Department of Clinical Pharmacology, University Hospital Groningen and
Groningen University Institute for Drug Exploration (GUIDE), The
Netherlands.
Correspondence to Dr. Gerjan Navis, Department of Medicine, Hanzeplein 1, 9713 GZ Groningen, The Netherlands. Phone: +31-503612621; Fax +31-503619310; E-mail: g.j.navis{at}int.azg.nl
Abstract. Pressure natriuresis (PN), i.e., a rise in renal sodium excretion in response to a higher BP, is involved in long-term BP regulation. PN is blunted in essential hypertension, but the mechanism is unknown. This study assessed the role of the renin-angiotensin-aldosterone system (RAAS) in PN in eight essential hypertensive men from the individual correlations between spontaneous fluctuations in BP and time corresponding changes in sodium excretion (collected at 2- and 4-h intervals for 48 h), during strict sodium balance, without treatment, and during renin inhibition (remikiren, 600 mg oral compound).

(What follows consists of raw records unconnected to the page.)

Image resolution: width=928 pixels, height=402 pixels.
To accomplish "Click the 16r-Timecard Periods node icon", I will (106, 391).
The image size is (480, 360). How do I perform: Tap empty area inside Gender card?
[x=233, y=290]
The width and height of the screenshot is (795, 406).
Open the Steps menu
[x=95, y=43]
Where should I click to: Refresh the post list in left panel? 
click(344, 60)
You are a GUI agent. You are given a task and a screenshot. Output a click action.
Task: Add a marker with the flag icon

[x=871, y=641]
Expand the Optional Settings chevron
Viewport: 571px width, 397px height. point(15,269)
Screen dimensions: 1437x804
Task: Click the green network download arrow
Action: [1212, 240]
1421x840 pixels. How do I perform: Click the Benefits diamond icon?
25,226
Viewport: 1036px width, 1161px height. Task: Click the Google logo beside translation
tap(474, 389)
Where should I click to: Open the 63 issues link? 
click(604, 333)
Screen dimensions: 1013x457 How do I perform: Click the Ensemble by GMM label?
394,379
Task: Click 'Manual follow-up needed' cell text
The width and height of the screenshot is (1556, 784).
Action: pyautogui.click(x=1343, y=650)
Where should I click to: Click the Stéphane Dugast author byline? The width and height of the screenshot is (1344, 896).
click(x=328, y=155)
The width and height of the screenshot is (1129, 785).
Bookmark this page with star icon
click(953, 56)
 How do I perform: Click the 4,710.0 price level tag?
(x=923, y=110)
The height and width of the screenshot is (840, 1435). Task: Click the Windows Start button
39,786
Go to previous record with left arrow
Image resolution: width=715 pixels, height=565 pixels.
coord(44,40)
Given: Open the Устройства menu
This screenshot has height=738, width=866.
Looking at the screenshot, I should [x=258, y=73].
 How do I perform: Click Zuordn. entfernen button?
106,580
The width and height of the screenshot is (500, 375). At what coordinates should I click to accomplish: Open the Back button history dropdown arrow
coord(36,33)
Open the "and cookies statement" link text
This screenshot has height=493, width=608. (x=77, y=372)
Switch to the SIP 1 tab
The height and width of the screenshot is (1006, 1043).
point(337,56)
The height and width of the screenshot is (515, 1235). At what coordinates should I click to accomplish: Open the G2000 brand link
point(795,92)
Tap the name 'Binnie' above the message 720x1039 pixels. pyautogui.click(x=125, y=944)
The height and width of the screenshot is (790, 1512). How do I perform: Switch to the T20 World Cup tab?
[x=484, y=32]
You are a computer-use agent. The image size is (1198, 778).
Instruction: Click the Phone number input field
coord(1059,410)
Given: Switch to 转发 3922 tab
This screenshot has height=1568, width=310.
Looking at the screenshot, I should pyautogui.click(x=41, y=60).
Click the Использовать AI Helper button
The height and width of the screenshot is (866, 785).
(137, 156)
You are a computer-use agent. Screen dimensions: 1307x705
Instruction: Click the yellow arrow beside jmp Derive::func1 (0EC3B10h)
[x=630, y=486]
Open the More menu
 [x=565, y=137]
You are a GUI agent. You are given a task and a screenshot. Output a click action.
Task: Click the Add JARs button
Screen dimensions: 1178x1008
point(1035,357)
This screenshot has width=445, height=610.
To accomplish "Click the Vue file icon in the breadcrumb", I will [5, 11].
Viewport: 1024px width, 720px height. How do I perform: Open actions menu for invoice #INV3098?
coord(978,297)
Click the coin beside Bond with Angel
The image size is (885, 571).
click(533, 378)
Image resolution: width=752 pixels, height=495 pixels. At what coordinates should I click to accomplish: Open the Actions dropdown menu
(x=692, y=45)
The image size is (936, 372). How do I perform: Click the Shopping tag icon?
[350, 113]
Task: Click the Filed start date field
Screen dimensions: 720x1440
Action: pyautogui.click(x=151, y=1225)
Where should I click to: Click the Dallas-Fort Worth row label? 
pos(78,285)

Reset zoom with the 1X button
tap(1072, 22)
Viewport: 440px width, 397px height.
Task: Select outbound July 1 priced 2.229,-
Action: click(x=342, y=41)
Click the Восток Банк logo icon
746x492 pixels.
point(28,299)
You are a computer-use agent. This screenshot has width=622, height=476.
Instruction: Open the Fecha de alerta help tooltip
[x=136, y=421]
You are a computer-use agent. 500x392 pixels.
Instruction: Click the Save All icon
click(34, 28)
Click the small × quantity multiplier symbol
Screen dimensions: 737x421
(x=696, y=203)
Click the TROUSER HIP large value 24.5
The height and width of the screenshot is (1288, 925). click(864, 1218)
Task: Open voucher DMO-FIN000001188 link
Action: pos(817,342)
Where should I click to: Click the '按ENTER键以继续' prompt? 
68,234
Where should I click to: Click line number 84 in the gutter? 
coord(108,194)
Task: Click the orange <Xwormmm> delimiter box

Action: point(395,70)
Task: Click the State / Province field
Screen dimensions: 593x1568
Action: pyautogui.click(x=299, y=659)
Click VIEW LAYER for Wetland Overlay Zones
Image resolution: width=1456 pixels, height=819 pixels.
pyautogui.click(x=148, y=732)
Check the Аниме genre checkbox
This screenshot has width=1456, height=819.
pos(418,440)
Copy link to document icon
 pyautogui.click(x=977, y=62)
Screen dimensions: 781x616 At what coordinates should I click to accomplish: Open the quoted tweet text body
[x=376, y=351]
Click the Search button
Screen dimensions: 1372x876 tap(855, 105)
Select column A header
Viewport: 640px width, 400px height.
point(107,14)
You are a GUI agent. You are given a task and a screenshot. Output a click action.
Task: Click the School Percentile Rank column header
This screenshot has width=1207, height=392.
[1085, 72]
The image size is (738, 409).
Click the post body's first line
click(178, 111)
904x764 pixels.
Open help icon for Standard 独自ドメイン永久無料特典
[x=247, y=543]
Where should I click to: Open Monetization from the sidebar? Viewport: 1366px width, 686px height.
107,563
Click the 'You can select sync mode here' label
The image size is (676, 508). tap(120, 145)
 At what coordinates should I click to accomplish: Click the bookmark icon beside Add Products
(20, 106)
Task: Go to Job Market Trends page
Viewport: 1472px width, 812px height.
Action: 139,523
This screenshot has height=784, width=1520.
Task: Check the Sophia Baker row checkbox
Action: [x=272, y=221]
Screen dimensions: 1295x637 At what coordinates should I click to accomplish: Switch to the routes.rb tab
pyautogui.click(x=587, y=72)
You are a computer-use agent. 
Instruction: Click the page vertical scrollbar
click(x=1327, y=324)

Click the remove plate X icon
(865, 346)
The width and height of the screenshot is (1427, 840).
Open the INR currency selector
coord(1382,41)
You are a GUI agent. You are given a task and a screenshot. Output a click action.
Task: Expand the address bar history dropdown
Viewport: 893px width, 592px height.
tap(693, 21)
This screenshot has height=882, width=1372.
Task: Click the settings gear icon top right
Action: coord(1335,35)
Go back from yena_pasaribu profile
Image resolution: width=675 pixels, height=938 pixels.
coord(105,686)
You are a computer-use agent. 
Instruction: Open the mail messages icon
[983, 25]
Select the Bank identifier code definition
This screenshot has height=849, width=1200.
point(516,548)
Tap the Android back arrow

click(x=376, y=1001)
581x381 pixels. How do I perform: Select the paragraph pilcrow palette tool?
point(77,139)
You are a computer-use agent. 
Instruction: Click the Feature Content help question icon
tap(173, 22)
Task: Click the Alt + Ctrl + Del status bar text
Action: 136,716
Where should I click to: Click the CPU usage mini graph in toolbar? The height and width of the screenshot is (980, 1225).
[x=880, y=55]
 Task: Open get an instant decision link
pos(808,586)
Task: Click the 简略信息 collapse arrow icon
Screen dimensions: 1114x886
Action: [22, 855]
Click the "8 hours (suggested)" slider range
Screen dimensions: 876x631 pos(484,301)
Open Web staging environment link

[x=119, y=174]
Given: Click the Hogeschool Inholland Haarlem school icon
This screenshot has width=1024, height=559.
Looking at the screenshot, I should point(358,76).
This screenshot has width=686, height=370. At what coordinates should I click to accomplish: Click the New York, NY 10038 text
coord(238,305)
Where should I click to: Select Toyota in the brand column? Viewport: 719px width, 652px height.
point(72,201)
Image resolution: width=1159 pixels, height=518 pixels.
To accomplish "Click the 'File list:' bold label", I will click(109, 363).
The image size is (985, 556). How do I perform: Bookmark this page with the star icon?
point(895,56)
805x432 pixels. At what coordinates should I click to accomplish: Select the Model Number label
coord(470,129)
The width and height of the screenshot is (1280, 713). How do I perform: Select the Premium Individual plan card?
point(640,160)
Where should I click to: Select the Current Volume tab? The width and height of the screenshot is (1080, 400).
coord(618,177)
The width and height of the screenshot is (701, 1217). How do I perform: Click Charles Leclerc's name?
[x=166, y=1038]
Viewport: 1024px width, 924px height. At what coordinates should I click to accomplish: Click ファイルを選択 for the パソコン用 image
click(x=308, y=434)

Without treatment, daily values for mean arterial pressure were 109.5 ± 1.9 and 107 ± 1.9 mmHg, for urinary sodium excretion were 37.2 ± 2.8 and 42.0 ± 2.8 mmol/24 h, and for plasma renin activity were 2.34 ± 0.48 and 2.23 ± 0.44 nmol/L per h, respectively, for two consecutive days. During remikiren treatment, mean arterial pressure was 101.9 ± 1.7 and 100.8 ± 1.7 mmHg (P < 0.05, versus baseline). Urinary sodium excretion was 39.3 ± 3.7 and 45.2 ± 5.3 mmol/24 h (not significant versus baseline), and plasma renin activity was 0.79 ± 0.11 and 0.82 ± 0.13 nmol/L per h (P < 0.05 versus baseline). During remikiren treatment, BP correlated positively with sodium excretion in all patients but in only three of eight patients without treatment. The slope of the regression equation was steeper during remikiren treatment in seven of eight patients. Thus, the relationship between BP and natriuresis was more readily apparent during RAAS blockade, suggesting that RAAS activity blunts PN in hypertensive patients. Improved PN may contribute to the hypotensive effect of RAAS blockade and to maintenance of sodium balance at a lower BP level without volume expansion.